What is being asked: The expected answer holds every line from the first line of the data below through the line containing "is (319, 551).", exactly as written, and no other line.

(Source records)
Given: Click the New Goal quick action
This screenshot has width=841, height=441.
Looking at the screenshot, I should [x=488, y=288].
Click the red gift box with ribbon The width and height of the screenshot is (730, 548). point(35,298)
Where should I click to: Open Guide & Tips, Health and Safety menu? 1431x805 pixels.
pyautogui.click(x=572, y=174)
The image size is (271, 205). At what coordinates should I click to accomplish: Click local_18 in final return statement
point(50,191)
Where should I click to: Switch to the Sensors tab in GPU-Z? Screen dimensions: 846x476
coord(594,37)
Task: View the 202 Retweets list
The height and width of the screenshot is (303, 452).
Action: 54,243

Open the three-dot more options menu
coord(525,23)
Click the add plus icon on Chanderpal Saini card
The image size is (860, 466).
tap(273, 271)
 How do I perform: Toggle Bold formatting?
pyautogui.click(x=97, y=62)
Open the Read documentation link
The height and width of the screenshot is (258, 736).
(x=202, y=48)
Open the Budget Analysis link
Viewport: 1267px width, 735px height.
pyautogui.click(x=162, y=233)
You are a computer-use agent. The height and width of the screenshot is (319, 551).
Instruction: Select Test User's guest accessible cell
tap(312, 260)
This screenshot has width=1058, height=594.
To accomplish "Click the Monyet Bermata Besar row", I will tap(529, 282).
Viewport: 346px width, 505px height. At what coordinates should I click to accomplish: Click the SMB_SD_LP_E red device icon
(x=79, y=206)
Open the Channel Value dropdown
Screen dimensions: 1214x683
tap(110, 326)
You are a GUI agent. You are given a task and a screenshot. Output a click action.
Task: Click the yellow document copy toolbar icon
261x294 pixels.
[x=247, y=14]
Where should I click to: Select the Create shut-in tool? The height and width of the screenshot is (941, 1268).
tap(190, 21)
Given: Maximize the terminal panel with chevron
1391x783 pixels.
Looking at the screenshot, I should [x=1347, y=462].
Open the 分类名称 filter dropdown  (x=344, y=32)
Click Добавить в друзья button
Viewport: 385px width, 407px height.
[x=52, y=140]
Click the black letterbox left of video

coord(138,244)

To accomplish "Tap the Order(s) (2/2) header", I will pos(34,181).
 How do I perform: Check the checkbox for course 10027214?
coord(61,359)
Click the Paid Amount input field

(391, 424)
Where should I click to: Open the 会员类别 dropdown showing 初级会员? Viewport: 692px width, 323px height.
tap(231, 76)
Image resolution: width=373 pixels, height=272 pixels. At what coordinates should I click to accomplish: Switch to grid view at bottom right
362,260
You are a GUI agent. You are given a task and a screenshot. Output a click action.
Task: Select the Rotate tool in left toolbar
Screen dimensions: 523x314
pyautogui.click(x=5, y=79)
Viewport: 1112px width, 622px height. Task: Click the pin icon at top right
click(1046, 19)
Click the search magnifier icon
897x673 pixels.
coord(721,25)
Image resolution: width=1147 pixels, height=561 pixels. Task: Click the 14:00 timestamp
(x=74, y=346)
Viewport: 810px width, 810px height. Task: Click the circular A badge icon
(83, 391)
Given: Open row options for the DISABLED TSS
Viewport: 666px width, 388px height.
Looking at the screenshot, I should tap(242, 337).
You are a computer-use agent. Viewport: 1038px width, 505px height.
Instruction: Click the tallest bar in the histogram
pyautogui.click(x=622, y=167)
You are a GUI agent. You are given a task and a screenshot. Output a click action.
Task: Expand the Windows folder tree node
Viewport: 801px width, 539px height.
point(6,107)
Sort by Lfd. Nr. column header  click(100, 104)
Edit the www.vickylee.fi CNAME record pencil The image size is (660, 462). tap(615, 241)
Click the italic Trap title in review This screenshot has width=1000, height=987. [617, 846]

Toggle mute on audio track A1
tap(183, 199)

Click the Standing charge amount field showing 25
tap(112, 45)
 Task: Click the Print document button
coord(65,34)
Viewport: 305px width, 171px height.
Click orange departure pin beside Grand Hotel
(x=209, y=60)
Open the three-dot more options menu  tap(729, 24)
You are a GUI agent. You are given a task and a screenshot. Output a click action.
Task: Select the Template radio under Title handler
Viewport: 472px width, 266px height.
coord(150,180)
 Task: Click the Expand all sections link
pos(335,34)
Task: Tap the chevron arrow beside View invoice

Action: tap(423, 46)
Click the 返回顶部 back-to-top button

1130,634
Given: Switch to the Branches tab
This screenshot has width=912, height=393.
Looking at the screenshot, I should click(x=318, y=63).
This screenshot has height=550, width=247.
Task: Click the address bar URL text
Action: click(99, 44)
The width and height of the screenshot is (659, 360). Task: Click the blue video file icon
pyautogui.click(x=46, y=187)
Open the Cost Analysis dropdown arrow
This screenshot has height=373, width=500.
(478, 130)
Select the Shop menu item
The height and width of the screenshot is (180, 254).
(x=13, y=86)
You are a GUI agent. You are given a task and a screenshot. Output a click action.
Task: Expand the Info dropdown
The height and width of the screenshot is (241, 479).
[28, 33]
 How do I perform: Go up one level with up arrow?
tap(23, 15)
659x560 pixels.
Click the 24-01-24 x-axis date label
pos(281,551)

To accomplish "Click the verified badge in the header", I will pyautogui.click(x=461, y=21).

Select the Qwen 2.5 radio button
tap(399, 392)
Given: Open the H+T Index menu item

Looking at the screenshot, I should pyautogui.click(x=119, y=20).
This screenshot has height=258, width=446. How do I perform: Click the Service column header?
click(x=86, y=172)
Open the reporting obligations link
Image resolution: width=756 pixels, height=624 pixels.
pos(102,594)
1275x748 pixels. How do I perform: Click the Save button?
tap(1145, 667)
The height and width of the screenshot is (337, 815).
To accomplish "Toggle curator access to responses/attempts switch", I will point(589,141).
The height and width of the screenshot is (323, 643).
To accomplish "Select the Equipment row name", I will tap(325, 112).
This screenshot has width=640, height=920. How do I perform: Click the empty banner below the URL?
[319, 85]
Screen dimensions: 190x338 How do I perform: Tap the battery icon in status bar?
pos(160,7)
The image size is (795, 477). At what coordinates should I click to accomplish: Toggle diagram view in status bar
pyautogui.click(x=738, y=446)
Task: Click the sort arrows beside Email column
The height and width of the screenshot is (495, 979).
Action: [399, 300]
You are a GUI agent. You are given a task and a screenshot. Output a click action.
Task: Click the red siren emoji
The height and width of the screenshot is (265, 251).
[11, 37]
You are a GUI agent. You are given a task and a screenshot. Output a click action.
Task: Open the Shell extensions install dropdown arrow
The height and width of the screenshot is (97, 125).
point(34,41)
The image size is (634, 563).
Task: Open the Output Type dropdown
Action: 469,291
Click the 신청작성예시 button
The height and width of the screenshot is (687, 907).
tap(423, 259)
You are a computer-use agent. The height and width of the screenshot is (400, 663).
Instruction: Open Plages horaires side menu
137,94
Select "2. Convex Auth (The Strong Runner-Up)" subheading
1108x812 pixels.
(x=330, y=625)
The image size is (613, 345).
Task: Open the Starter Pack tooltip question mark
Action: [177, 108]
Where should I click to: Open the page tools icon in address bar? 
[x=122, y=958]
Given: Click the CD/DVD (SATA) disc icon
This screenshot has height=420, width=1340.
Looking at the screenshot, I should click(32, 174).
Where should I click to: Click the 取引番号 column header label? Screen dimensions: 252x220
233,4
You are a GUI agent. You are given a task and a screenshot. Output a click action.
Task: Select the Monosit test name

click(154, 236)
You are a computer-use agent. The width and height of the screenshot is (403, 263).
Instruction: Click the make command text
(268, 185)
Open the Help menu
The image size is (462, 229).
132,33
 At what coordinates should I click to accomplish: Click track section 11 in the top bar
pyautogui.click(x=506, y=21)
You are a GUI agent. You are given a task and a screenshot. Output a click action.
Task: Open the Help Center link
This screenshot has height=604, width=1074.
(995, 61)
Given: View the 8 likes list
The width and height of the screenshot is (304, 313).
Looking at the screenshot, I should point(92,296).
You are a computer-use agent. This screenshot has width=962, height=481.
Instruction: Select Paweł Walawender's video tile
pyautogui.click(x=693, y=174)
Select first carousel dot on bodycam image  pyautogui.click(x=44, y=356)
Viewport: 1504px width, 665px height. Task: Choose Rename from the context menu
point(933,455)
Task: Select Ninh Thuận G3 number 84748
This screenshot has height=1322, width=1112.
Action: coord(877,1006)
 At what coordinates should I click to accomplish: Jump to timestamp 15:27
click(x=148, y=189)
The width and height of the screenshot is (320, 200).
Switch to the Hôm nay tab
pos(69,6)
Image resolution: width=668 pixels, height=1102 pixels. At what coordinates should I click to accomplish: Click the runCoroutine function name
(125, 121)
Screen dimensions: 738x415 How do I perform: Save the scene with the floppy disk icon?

Task output:
Given: Click the New Goal quick action
This screenshot has width=841, height=441.
Looking at the screenshot, I should [x=488, y=288].
Click the red gift box with ribbon The width and height of the screenshot is (730, 548). point(35,298)
Where should I click to: Open Guide & Tips, Health and Safety menu? 1431x805 pixels.
pyautogui.click(x=572, y=174)
The image size is (271, 205). At what coordinates should I click to accomplish: Click local_18 in final return statement
point(50,191)
Where should I click to: Switch to the Sensors tab in GPU-Z? Screen dimensions: 846x476
coord(594,37)
Task: View the 202 Retweets list
The height and width of the screenshot is (303, 452).
Action: 54,243

Open the three-dot more options menu
coord(525,23)
Click the add plus icon on Chanderpal Saini card
The image size is (860, 466).
tap(273, 271)
 How do I perform: Toggle Bold formatting?
pyautogui.click(x=97, y=62)
Open the Read documentation link
The height and width of the screenshot is (258, 736).
(x=202, y=48)
Open the Budget Analysis link
Viewport: 1267px width, 735px height.
pyautogui.click(x=162, y=233)
You are a computer-use agent. The height and width of the screenshot is (319, 551).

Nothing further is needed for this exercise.